Can we please stop fetishizing perfectionism? Let’s fetishize consistency instead. Grit. Persistence. An ability to take in criticism. The typically unattractive, grey, yucky stuff. If you can show up—every single day—and put in work, even when you’re unmotivated, when you don’t feel like it, when you feel like shit: my admiration panties are dropping for you.
So what makes me okay with being not that great at present? Because I’ve shifted from a perfectionist mindset to a consistency mindset. Most people haven’t realized the necessity of mastery. Most people don’t intentionally practice a skill every single day. Most people don’t finish what they start.
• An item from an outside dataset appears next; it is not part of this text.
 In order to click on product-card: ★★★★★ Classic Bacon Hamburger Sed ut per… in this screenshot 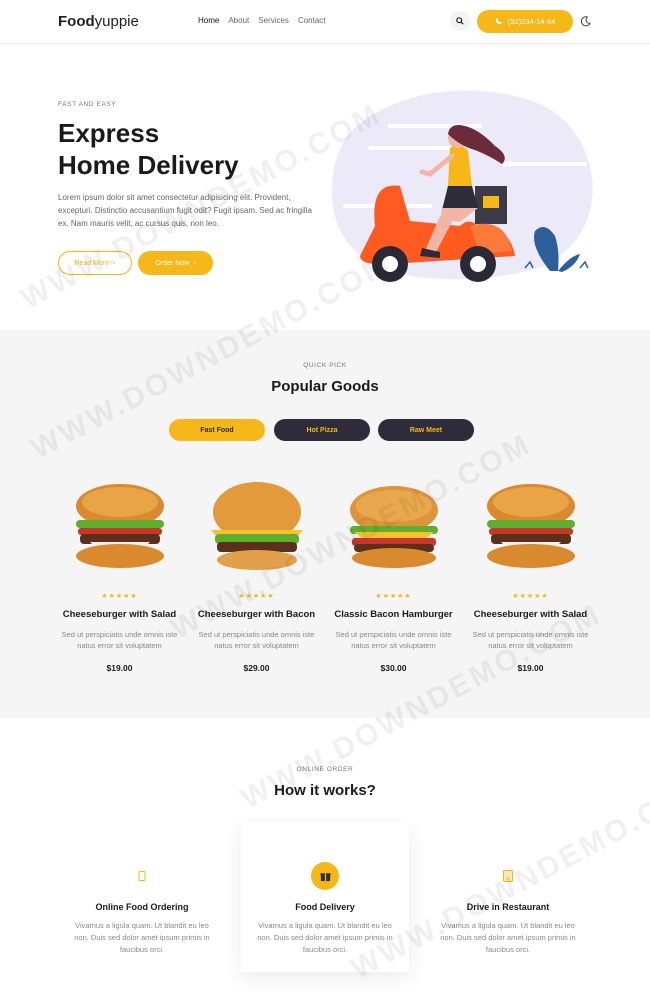, I will do `click(394, 576)`.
Even more people don’t even start.
I know I can, and will, outwork most people every single time, and in the long run, that’s what will guarantee me to be better.
“We must understand that the drive for perfectionism is a corrosive waste of time, because nothing is ever beyond criticism.” – Elizabeth Gilbert
We can’t control how the world will respond to our work, but we can control our response to theirs. In the 2% chance we’ll actually finish and release work we deem as perfect, the world will treat it the same: it’ll be criticized, analyzed, and most likely spat back out at you. (Laughing at how cynical this sounds, but I mean this in the most non-pessimistic way!) This is pretty much game over for the perfectionist’s fragile ego.
On the contrary, if you’re used to consistently producing work, your thicker skin is used to a critical response. It won’t rattle you to your very existential core because you know what comes with the territory. And you’ll be better off, every single time.
Here’s another confession: I’m only passionate about consistency because I’m naturally bad at it. My ENFP personality is unbelievably flighty, as psychology websites will describe. So don’t worry, we can struggle together.
I urge you to show up every single day for something you believe in and put in the work, even when it’s uncomfortable, and bleak, and shitty. Especially when it’s shitty.